Kann man Skandale planen und Empörung kalkulieren? Wie viel Inszenierungskunst steckt im Bekenntnis von Günter Grass, er sei Mitglied bei der Waffen-SS gewesen? Seit einer Woche kennt die Literaturszene kein anderes Thema mehr. Zudem erscheint diese Woche das neue Grass-Buch "Beim Häuten der Zwiebel". Das Werk ist wortgewaltig, keine Frage, doch es beantwortet wichtige Fragen nicht.

BERLIN. Der Wirbel um das Erinnerungsbuch "Beim Häuten der Zwiebel" ist so groß, dass der Verlag den Erscheinungstermin um zwei Wochen vorverlegt hat. Nun soll sich also jeder selbst ein Bild von diesem Günter Grass machen, der als 17-Jähriger der Waffen-SS diente. "Unwissentlich einem System eingefügt", wie er schreibt.
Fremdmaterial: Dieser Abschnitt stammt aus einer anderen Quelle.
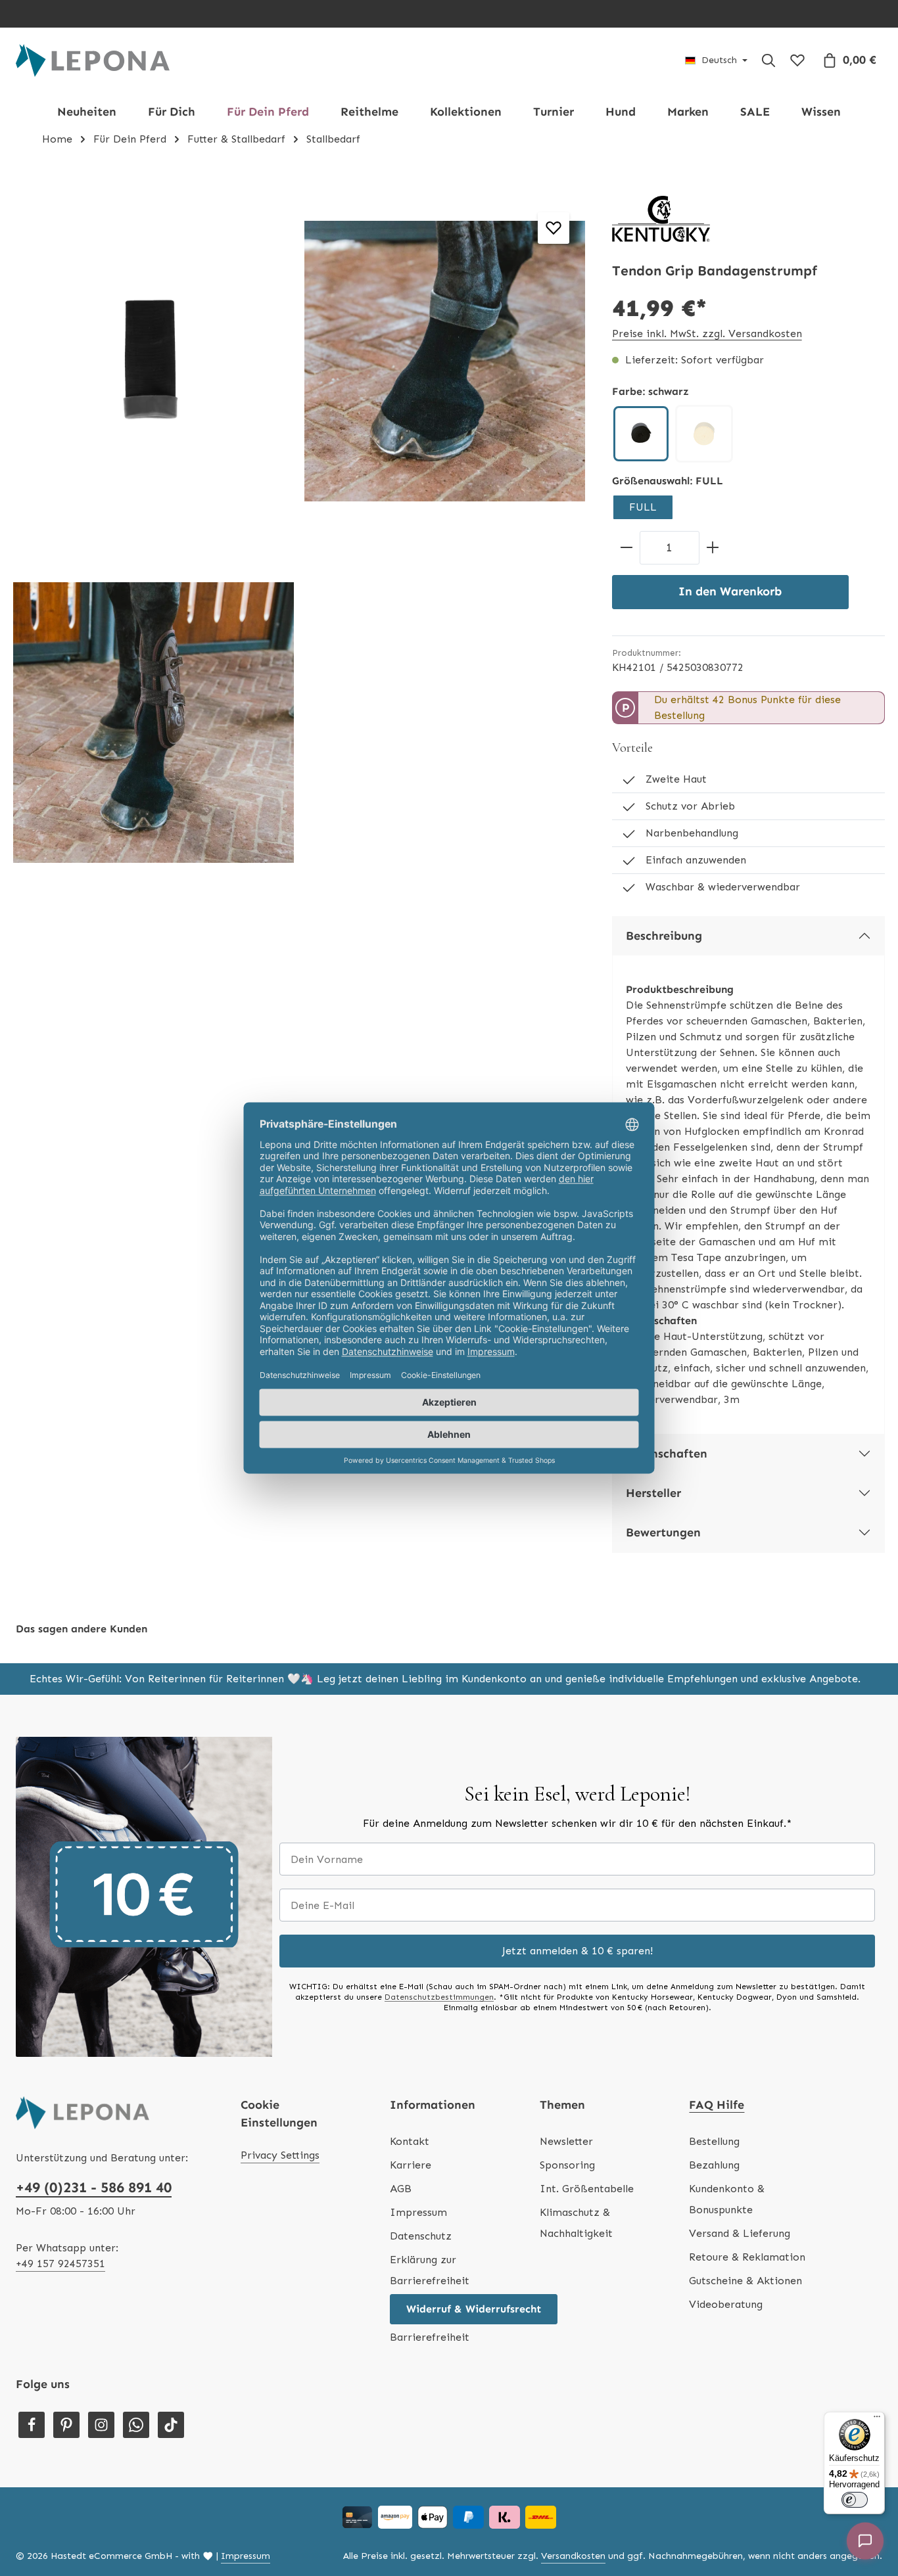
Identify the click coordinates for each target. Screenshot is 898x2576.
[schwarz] (641, 434)
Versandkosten (573, 2556)
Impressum (418, 2212)
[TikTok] (171, 2425)
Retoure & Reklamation (747, 2257)
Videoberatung (726, 2304)
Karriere (410, 2165)
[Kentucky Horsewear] (661, 219)
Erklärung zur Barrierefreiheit (429, 2270)
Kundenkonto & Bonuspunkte (727, 2199)
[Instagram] (101, 2425)
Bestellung (714, 2141)
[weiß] (704, 434)
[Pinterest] (66, 2425)
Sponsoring (567, 2165)
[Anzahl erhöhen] (713, 547)
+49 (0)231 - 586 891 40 (94, 2187)
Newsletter (566, 2141)
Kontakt (409, 2141)
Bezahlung (714, 2165)
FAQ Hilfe (716, 2105)
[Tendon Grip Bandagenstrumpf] (153, 361)
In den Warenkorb (730, 591)
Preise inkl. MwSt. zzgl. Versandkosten (707, 333)
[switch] (854, 2500)
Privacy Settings (280, 2155)
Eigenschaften (666, 1453)
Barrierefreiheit (429, 2337)
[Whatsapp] (136, 2425)
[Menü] (877, 2419)
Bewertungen (663, 1532)
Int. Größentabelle (587, 2188)
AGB (401, 2188)
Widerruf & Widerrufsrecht (473, 2309)
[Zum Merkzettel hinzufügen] (553, 228)
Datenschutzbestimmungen (439, 1997)
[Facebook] (31, 2425)
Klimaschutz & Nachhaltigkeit (576, 2223)
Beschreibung (664, 936)
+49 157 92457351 (60, 2263)
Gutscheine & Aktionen (745, 2280)
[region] (299, 542)
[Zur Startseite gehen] (93, 60)
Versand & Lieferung (739, 2233)
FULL (643, 507)
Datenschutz (421, 2236)
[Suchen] (768, 60)
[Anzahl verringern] (626, 547)
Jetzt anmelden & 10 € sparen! (577, 1950)
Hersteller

Fast 500 Seiten ist das Buch dick. Auf Seite 126 findet der Leser das erste Mal dieses Wort mit dem Doppel-Buchstaben. "Der Zwiebelhaut steht nichts eingeritzt, dem ein Anzeichen für Schreck oder gar Entsetzen abzulesen wäre. Eher werde ich die Waffen-SS als Eliteeinheit gesehen haben, die jeweils dann zum Einsatz kam, wenn ein Fronteinbruch abgeriegelt, ein Kessel wie der von Demjansk aufgesprengt oder Charkow zurückerobert werden musste. Die doppelte Rune am Uniformkragen war mir nicht anstößig."

Warum aber hat er dieses Thema sechs Jahrzehnte lang der Öffentlichkeit vorenthalten? Das so wortgewaltige wie geschwätzige Alterswerk - einer seiner wenigen autobiografischen Texte - gibt keine schlüssige Antwort darauf. Nur die Scham mag ihn zurückgehalten haben. Doch wer das Buch liest, weiß immerhin: Der Moralist und SPD-Wahlkämpfer, der in Romanen und Reden hartnäckig einen ehrlichen Umgang mit der deutschen Schuld eingefordert hatte, der viele mit seiner politischen Schwarz-Weiß-Malerei nervte, leidet unter seiner Jugend als Hitlerjunge und SS-Soldat.

Grass ist ein alter Mann. Im nächsten Jahr wird der in Danzig geborene Autor achtzig. Er weiß, dass die Erinnerung ein trügerisches Ding ist. Vorsichtig nähert er sich dem verführbaren Jungen von damals, der ihm heute so fremd ist.

Warum hegt dieser intelligente Schüler, der haufenweise Bücher von der Bibliothek nach Hause schleppt, der zeichnet und sich für Kunst interessiert, keine Zweifel an dem NS-Regime?

Der Junge, der mit zwölf Jahren noch gerne bei der Mutter auf dem Schoß sitzt, aber schon das Leben in dem engen Zweizimmer-Haushalt hasst, wird jäh der Kindheit entrissen, als am 1. September 1939 der Krieg ausbricht. Fünf Jahre später steckt das Schoßkind in der Waffen-SS.